No, just before you log in.
@@themsaid so until I have this XSRF-TOKEN in Cookie and is valid, I don't have to send request for a new token (/sanctum/csrf-cookie)? In my project all GET requests also has this token in response.
@@alexios4392 Yes you don't need to have it in future request. Just this one time. Unless the session expires.
@@themsaid Is it possible to use CSRF_Token from meta tag instead and add him to Axios credentials?
Great tuts Mohamed, if im going to use a SPA that fetch data from API that implements Oauth2, what do u think is the best way to secure the token, should i shorten the expiration for like half an hour and force the user to login, and obtain new token ! is that secure enough!
You could do that but the UX will suck, no one likes to keep logging in again and again. Honestly I don't think there's a secure way to store a token when the frontend is hosted in a completely different domain than the API.

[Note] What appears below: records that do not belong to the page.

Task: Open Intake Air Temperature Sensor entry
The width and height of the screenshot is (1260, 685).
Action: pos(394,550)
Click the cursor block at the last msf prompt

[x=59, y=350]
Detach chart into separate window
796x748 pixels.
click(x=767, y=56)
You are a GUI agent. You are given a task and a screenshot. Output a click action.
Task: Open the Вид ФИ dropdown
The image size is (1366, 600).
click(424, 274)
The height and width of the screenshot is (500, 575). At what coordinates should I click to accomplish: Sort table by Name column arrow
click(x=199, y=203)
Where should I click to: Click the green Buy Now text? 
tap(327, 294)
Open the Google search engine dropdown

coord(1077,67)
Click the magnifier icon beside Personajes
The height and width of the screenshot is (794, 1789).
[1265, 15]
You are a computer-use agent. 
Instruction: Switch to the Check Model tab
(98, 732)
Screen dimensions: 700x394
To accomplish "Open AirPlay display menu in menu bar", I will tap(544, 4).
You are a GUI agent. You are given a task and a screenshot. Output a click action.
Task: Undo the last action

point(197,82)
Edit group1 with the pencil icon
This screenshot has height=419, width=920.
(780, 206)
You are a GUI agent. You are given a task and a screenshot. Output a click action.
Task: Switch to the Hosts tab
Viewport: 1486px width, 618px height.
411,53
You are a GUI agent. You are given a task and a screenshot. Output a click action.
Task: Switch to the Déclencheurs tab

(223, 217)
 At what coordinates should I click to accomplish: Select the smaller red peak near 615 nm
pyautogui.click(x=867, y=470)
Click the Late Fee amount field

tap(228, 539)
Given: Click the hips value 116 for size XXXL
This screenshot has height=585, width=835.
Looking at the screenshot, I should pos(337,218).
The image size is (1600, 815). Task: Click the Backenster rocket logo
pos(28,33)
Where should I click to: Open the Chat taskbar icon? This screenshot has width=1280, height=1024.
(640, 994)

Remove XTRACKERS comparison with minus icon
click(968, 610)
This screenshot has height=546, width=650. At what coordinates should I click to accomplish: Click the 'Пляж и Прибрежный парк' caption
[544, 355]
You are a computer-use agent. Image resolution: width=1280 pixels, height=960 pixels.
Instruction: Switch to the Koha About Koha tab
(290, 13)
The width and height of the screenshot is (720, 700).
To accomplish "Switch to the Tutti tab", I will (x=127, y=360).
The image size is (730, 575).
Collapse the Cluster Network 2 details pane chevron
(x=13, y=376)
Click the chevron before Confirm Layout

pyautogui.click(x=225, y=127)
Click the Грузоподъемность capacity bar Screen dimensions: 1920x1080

I have a question, can we use this cookie-based SPA authentication feature of Sanctum with a Nuxt SSR?
Edit: I mean are there any caveats? Or would it be as same as Nuxt SPA?
I have no experience with Nuxt so not sure how it works :)
@@themsaid Alright, no issues man. :)
BTW if you like working in Vue then you should definitely checkout Nuxt. It gives a breeze of a development experience.
@@pratikrane149 I will check it out at some point. Taking a frontend break at the moment :)
@@themsaid Oh yes sure. We anyways need more insights on back-end from a person like you. :)
Hi Mohamed Said your videos are very informative and I'd say it's premium videos, thank you so much. I have question regarding on laravel passport client generated access token.
It seems the access token generated once login is too 'long' and when I checked it from the database, the generated token it's seems did'nt match. Is there a possibility to find the generated access token from database(generated token after login)?. We love to hear from you or watch another video breaking down whats behind the scene of laravel passport :)
Awesome one
Thank you
awesome!
Awesome
this is super . keep it up (Y)
Voila. :)
I am first 😊
But I was first to like. :-)
Very complicated... Wish it was Jeffrey
There's a really good video on Laracasts by Andre Madrang that you can check laracasts.com/series/whats-new-in-laravel-7/episodes/6
Thank you Said. Will check it out. 🙏
Some of us needed the complex version not an introduction. The topic is inherently complex. I think Mohamed does a great job at making the complex more digestible
Brian Dillingham I understand, I didn’t mean to hurt him. I couldn’t follow along. May be it’s complicated to me.